All too often, artificial intelligence (AI) and machine learning get demonized in pop culture as being the harbinger of human armageddon. However, when we separate fact from science fiction, we find that AI is a powerful tool that can be harnessed for the greater good. For instance, in the study of infectious diseases, AI can be used to help identify transmission patterns, population susceptibility, and even drug resistance. To that point, investigators at Duke University have shown in a new study that different strains of the same bacterial pathogen can be distinguished by a machine learning analysis of their growth dynamics alone, which can then also accurately predict other traits such as resistance to antibiotics.
Findings from the new study—published recently in PNAS through an article titled “Temporal encoding of bacterial identity and traits in growth dynamics”—could point to methods for identifying diseases and predicting their behaviors that are faster, simpler, less expensive, and more accurate than current standard techniques.
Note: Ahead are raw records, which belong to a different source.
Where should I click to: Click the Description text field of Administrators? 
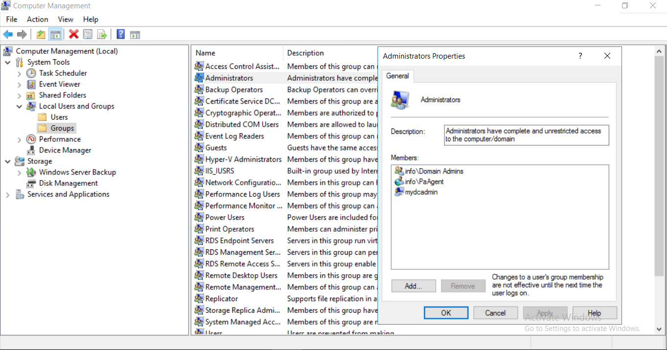[526, 135]
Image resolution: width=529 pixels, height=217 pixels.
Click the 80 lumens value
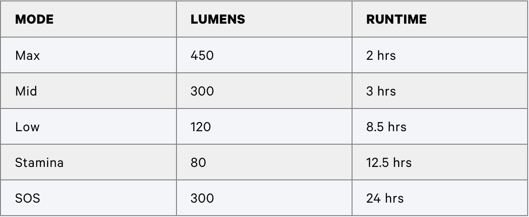coord(198,163)
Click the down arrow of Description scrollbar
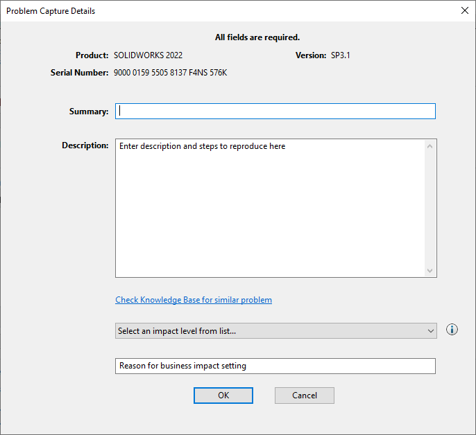Viewport: 476px width, 435px height. point(430,270)
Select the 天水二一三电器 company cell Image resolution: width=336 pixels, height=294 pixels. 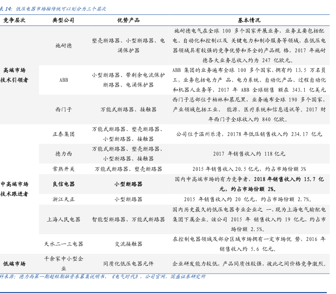pyautogui.click(x=63, y=244)
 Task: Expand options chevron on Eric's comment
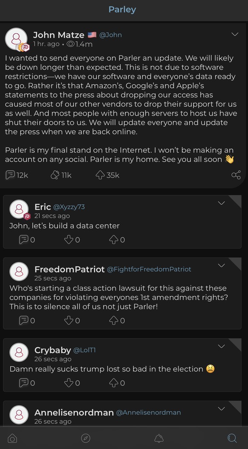tap(221, 203)
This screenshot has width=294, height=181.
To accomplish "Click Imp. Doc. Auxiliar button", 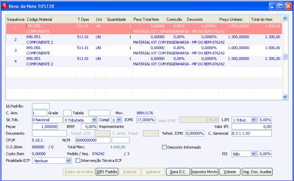I will click(257, 172).
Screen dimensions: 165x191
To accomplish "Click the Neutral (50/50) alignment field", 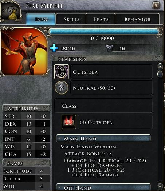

“Microbiology has traditionally been defined by the study of the phenotypic traits of microorganisms,” the authors wrote. “While some traits can be easily explained with a direct genetic basis, most are a result of complex interactions between the organism and its environment.”
Bacterial identification has relied on growing cultures and analyzing the physical traits and behaviors of the resulting bacterial colony. It wasn’t until recently that scientists could simply run a genetic test. Yet, genetic sequencing isn’t universally available and can often take a long time. Even with the ability to sequence entire genomes, it can be difficult to tie specific genetic variations to different behaviors in the real world.
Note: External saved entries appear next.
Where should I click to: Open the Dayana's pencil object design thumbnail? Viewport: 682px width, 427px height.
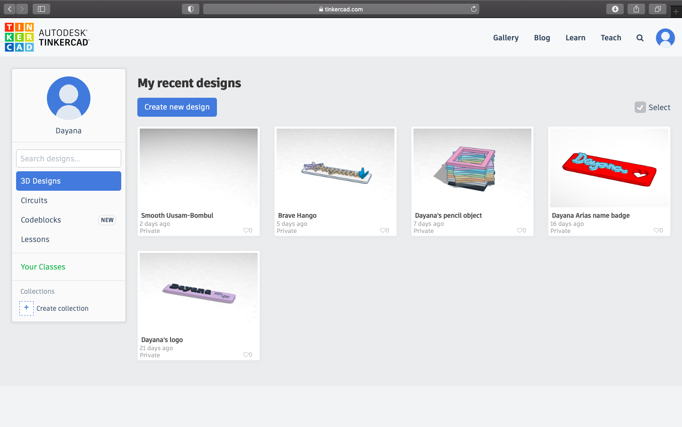pyautogui.click(x=472, y=167)
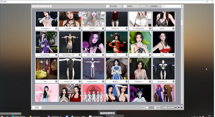Clear the search field with the X icon

(x=182, y=6)
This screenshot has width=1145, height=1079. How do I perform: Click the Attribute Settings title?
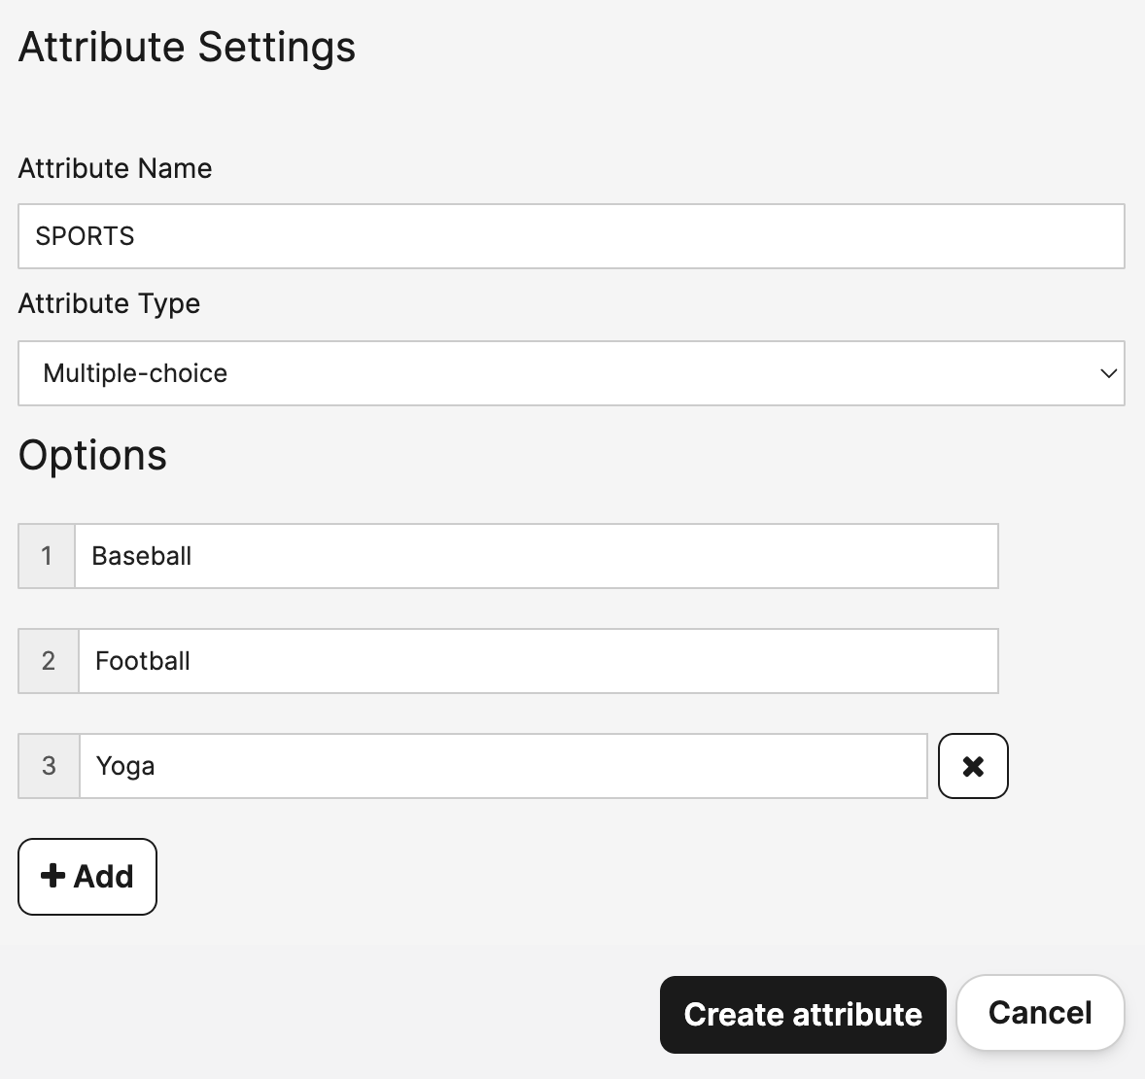coord(186,46)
For example, even though researchers know the genetic mutations that help shield/protect bacteria from beta-lactam antibiotics—the most commonly used antibiotic in the world—sometimes the DNA isn’t the whole story. While a single resistant bacterium usually can’t survive a dose of antibiotics on its own, large populations often can.
The Duke researchers wondered if a new twist on older methods might work better. Maybe they could amplify one specific physical characteristic and use it to not only identify the pathogen but to make an educated guess about other traits such as antibiotic resistance.
We thought that the slight variance in the genes between strains of bacteria might have a subtle effect on their metabolism,” explained senior study investigator Lingchong You, PhD, a professor of biomedical engineering at Duke. “But because bacterial growth is exponential, that subtle effect could be amplified enough for us to take advantage of it. To me, that notion is somewhat intuitive, but I was surprised at how well it actually worked.”
How quickly a bacterial culture grows in a laboratory depends on the richness of the media it is growing in and its chemical environment. But as the population grows, the culture consumes nutrients and produces chemical byproducts. Even if different strains start with the same environmental conditions, subtle differences in how they grow and influence their surroundings accumulate over time.
In the study, the research team took more than 200 strains of bacterial pathogens, most of which were variations of E. coli, put them into identical growth environments, and carefully measured their population density as it increased. Because of their slight genetic differences, the cultures grew in fits and starts, each possessing a unique temporal fluctuation pattern. The researchers then fed the growth dynamics data into a machine learning program, which taught itself to identify and match the growth profiles to the different strains.
We demonstrated, in clinical and environmental bacterial isolates, that growth dynamics in standardized conditions can differentiate between genotypes, even among strains from the same species,” the authors penned. “We found that for pairs of isolates, there is little correlation between genetic distance, according to phylogenetic analysis, and phenotypic distance, as determined by growth dynamics. This absence of correlation underscores the challenge in using genomics to infer phenotypes and vice versa. Bypassing this complexity, we show that growth dynamics alone can robustly predict antibiotic responses.”
You added that “using growth data from only one initial condition, the model was able to identify a particular strain with more than 92% accuracy. And when we used four different starting environments instead of one, that accuracy rose to about 98%.”
Taking this idea one step further, the researchers then looked to see if they could use growth dynamic profiles to predict another phenotype—antibiotic resistance.
Once again, they loaded a machine learning program with the growth dynamic profiles from all but one of the various strains, along with data about their resilience to four different antibiotics. They then tested to see if the resulting model could predict the final strain’s antibiotic resistance from its growth profile. To bulk up their dataset, they repeated this process for all of the other strains.
The results showed that the growth dynamic profile alone could successfully predict a strain’s resistance to antibiotics 60–75% of the time.
“This is actually on par or better than some of the current techniques in the literature, including many that use genetic sequencing data,” said You. “And this was just a proof of principle. We believe that with higher-resolution data of the growth dynamics, we could do an even better job in the long term.”
The researchers also looked to see if the strains exhibiting similar growth curves also had identical genetic profiles. As it turns out, the two are entirely uncorrelated, demonstrating once again how difficult it can be to map cellular traits and behaviors to specific stretches of DNA.
Moving forward, You plans to optimize the growth curve procedure to reduce the time it takes to identify a strain from two to three days to perhaps 12 hours. He’s also planning on using high-definition cameras to see if mapping how bacterial colonies grow in space in a Petri dish can help make the process even more accurate.